* WHAT NEEDS TO BE DONE:
Would you set down every entry again, exactly as written?
───── SOURCE DATA ─────
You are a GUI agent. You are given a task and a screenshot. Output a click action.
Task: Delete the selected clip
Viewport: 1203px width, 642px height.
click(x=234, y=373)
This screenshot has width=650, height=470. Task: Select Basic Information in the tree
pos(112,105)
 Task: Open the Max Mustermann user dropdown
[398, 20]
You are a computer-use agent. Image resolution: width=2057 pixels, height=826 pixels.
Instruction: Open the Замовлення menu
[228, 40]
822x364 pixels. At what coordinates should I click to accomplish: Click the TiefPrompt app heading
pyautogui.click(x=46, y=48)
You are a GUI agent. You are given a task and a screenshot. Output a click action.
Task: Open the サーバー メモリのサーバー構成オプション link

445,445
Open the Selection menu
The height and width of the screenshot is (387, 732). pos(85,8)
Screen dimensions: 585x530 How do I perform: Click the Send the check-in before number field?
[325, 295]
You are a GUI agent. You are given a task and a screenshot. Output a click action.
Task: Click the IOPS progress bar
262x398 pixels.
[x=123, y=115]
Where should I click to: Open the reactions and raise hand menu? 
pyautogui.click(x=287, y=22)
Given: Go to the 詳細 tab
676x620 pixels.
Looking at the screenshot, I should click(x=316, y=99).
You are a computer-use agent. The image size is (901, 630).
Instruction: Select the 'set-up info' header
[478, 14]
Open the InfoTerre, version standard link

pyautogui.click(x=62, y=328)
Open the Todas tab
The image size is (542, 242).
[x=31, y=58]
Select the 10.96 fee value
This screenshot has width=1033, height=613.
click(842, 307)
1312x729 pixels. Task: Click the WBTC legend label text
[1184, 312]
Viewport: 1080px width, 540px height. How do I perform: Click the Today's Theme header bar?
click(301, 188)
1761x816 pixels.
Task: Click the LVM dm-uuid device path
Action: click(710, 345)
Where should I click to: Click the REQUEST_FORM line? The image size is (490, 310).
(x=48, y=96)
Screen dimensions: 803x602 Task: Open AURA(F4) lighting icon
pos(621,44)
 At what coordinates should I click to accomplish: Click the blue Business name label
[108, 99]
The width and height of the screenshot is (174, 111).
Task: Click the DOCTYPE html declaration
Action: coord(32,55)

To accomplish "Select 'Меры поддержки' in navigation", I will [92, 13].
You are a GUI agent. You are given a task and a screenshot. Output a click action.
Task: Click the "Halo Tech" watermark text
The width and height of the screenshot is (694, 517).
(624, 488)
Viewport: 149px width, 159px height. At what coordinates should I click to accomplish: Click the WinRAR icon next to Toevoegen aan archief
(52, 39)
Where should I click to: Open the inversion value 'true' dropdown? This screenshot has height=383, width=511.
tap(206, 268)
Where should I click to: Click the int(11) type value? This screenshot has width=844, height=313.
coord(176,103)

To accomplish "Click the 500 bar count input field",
─────
* RESULT FOR THIS TASK:
You are a GUI agent. You are given a task and a screenshot. Output a click action.
Task: Delete the selected clip
Viewport: 1203px width, 642px height.
click(x=234, y=373)
This screenshot has width=650, height=470. Task: Select Basic Information in the tree
pos(112,105)
 Task: Open the Max Mustermann user dropdown
[398, 20]
You are a computer-use agent. Image resolution: width=2057 pixels, height=826 pixels.
Instruction: Open the Замовлення menu
[228, 40]
822x364 pixels. At what coordinates should I click to accomplish: Click the TiefPrompt app heading
pyautogui.click(x=46, y=48)
You are a GUI agent. You are given a task and a screenshot. Output a click action.
Task: Open the サーバー メモリのサーバー構成オプション link

445,445
Open the Selection menu
The height and width of the screenshot is (387, 732). pos(85,8)
Screen dimensions: 585x530 How do I perform: Click the Send the check-in before number field?
[325, 295]
You are a GUI agent. You are given a task and a screenshot. Output a click action.
Task: Click the IOPS progress bar
262x398 pixels.
[x=123, y=115]
Where should I click to: Open the reactions and raise hand menu? 
pyautogui.click(x=287, y=22)
Given: Go to the 詳細 tab
676x620 pixels.
Looking at the screenshot, I should click(x=316, y=99).
You are a computer-use agent. The image size is (901, 630).
Instruction: Select the 'set-up info' header
[478, 14]
Open the InfoTerre, version standard link

pyautogui.click(x=62, y=328)
Open the Todas tab
The image size is (542, 242).
[x=31, y=58]
Select the 10.96 fee value
This screenshot has width=1033, height=613.
click(842, 307)
1312x729 pixels. Task: Click the WBTC legend label text
[1184, 312]
Viewport: 1080px width, 540px height. How do I perform: Click the Today's Theme header bar?
click(301, 188)
1761x816 pixels.
Task: Click the LVM dm-uuid device path
Action: click(710, 345)
Where should I click to: Click the REQUEST_FORM line? The image size is (490, 310).
(x=48, y=96)
Screen dimensions: 803x602 Task: Open AURA(F4) lighting icon
pos(621,44)
 At what coordinates should I click to accomplish: Click the blue Business name label
[108, 99]
The width and height of the screenshot is (174, 111).
Task: Click the DOCTYPE html declaration
Action: coord(32,55)

To accomplish "Select 'Меры поддержки' in navigation", I will [92, 13].
You are a GUI agent. You are given a task and a screenshot. Output a click action.
Task: Click the "Halo Tech" watermark text
The width and height of the screenshot is (694, 517).
(624, 488)
Viewport: 149px width, 159px height. At what coordinates should I click to accomplish: Click the WinRAR icon next to Toevoegen aan archief
(52, 39)
Where should I click to: Open the inversion value 'true' dropdown? This screenshot has height=383, width=511.
tap(206, 268)
Where should I click to: Click the int(11) type value? This screenshot has width=844, height=313.
coord(176,103)

To accomplish "Click the 500 bar count input field",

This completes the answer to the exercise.